TASK BRIEF:
Switch "Tap" to "Select" throughout the listing below and write its lines out again with nothing else changed, leaving out the pictures.

INPUT FOR THIS TASK:
- - -

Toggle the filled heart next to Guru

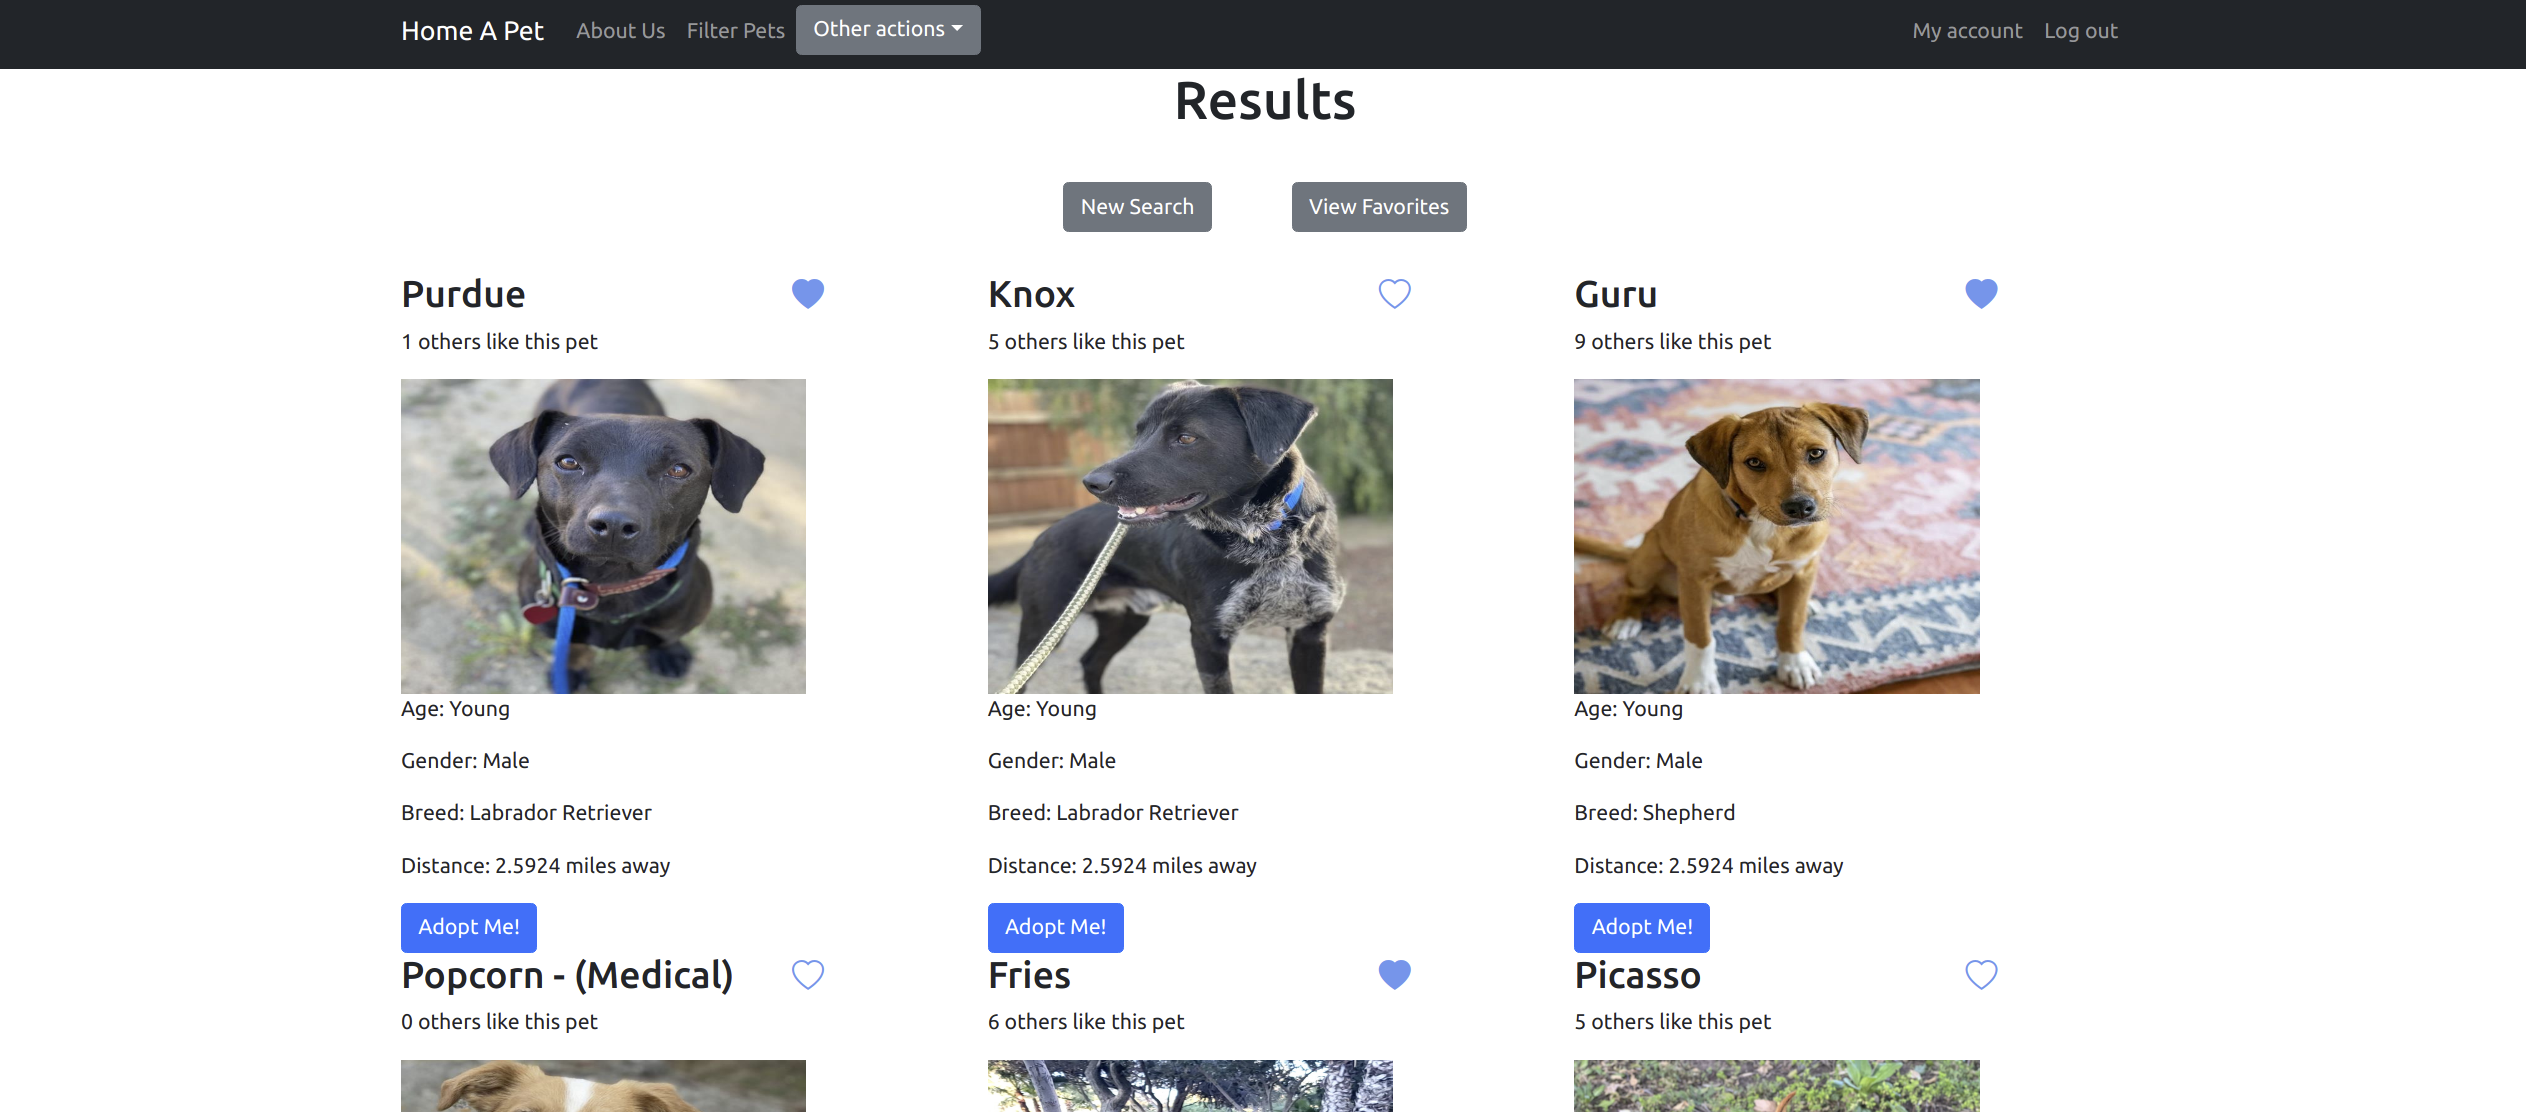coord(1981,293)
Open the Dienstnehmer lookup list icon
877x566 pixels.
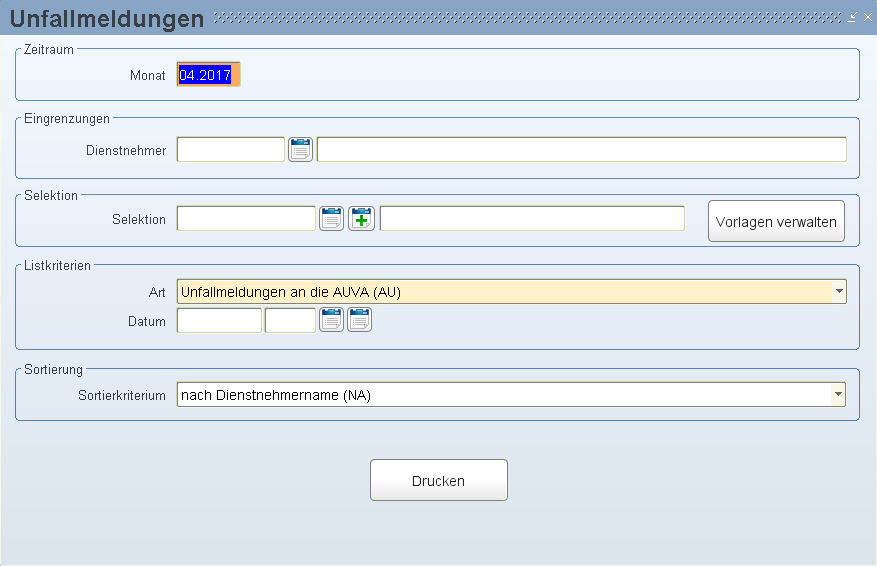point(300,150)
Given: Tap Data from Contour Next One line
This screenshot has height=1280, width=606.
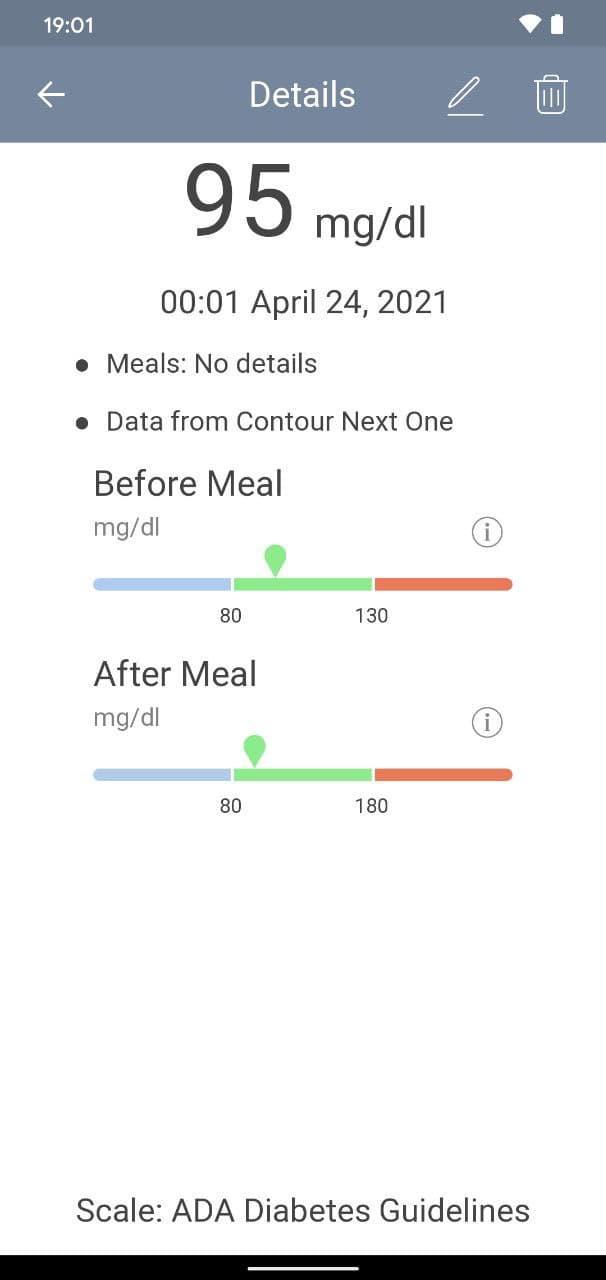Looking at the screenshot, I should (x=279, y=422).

- - -

RESPONSE TO THE TASK:
Toggle the filled heart next to Guru

coord(1981,293)
Open the Dienstnehmer lookup list icon
877x566 pixels.
point(300,150)
Given: Select Data from Contour Next One line
This screenshot has height=1280, width=606.
Looking at the screenshot, I should (x=279, y=422).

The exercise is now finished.